◆ **TRECHO SELECIONADO**:
· · · · ·

Onde a história se repete

“Predadores”, de Pepetela, mostra que temos mais em comum com os países de língua portuguesa que apenas o idioma
Pepetela, autor de “Predadores”
01/08/2008

Há muita controvérsia quando alguém afirma que a origem de todos os males do Brasil está na colonização portuguesa. Quem é a favor desta afirmação normalmente levanta a voz dizendo: “olha como o Sul do Brasil é diferente, lá os italianos e alemães deram outro tom à sociedade” (meu comentário pessoal é que só se foram os italianos do passado. Os do presente, liderados por Berlusconi, são uma tragédia). Claro, quem é a favor disso esquece todos os problemas com corrupção, com burocracia e ineficiência do estado que estão distribuídos de maneira igual por todo o nosso país.

No entanto, quando se conhece a realidade das outras ex-colônias portuguesas e até mesmo de Portugal, torna-se evidente que não há o que negar: somos portugueses ainda hoje. Claro, Portugal, desde que se integrou à União Européia, deu saltos gigantescos rumo à civilização. Mas não se pode dizer o mesmo de suas ex-colônias. Se o leitor quisesse conhecer algumas das similaridades que temos com Angola, Moçambique, Cabo Verde, Guiné Bissau, São Tomé e Príncipe e Timor Leste, este já seria um ótimo motivo para se ler Predadores, do angolano Pepetela, um dos mais conhecidos e respeitados autores africanos da atualidade.

· · · · ·

◆ **OBJETIVO**:
Relacione os países que o trecho sobre o romance Predadores cita como ex-colônias portuguesas com as quais o Brasil apresenta similaridades. Baseie-se exclusivamente no trecho selecionado.

◆ **MATERIAL COLETADO**:
· · · · ·

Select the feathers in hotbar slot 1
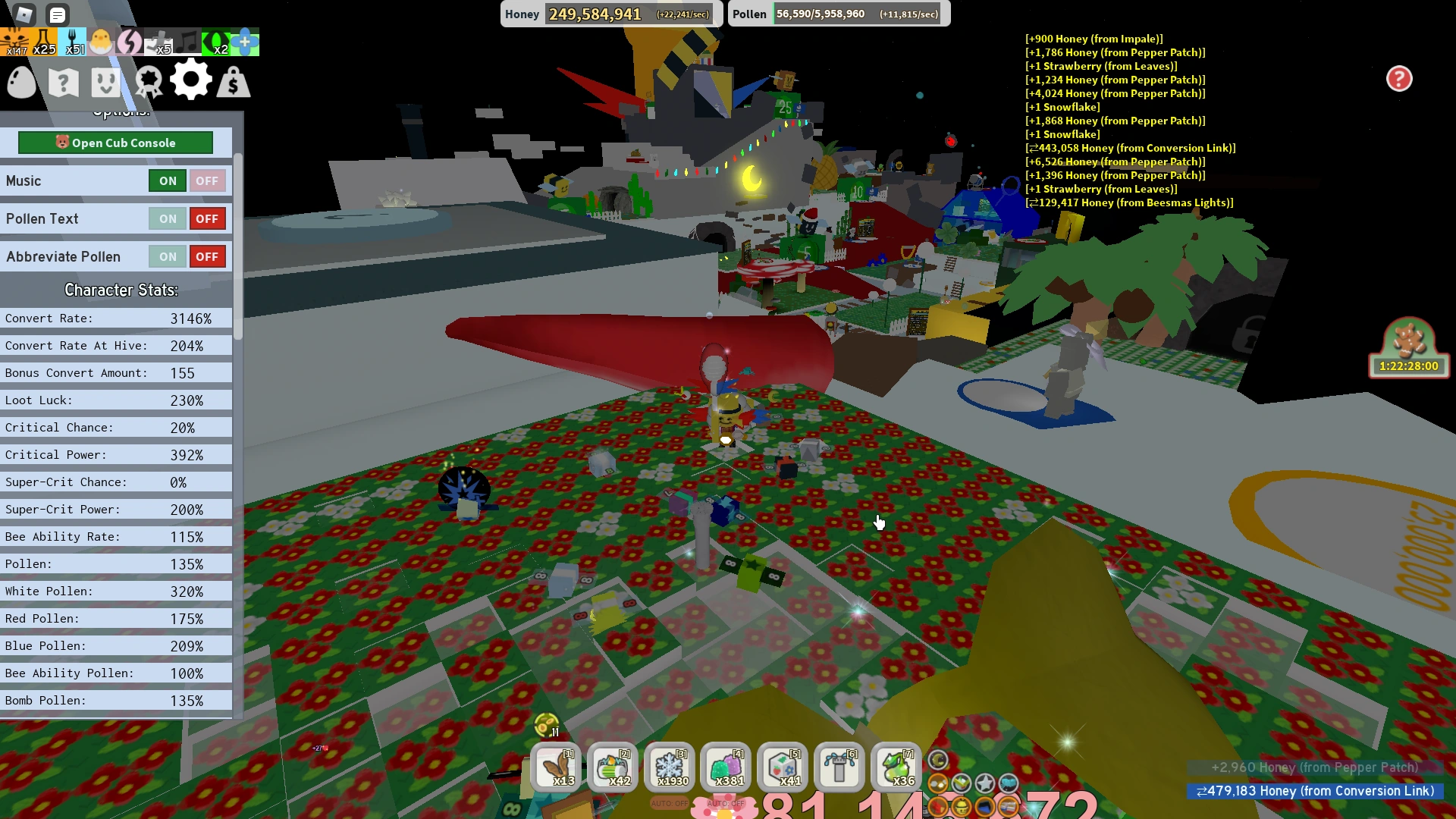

· · · · ·

◆ **RESPOSTA**:
Angola, Moçambique, Cabo Verde, Guiné Bissau, São Tomé e Príncipe e Timor Leste.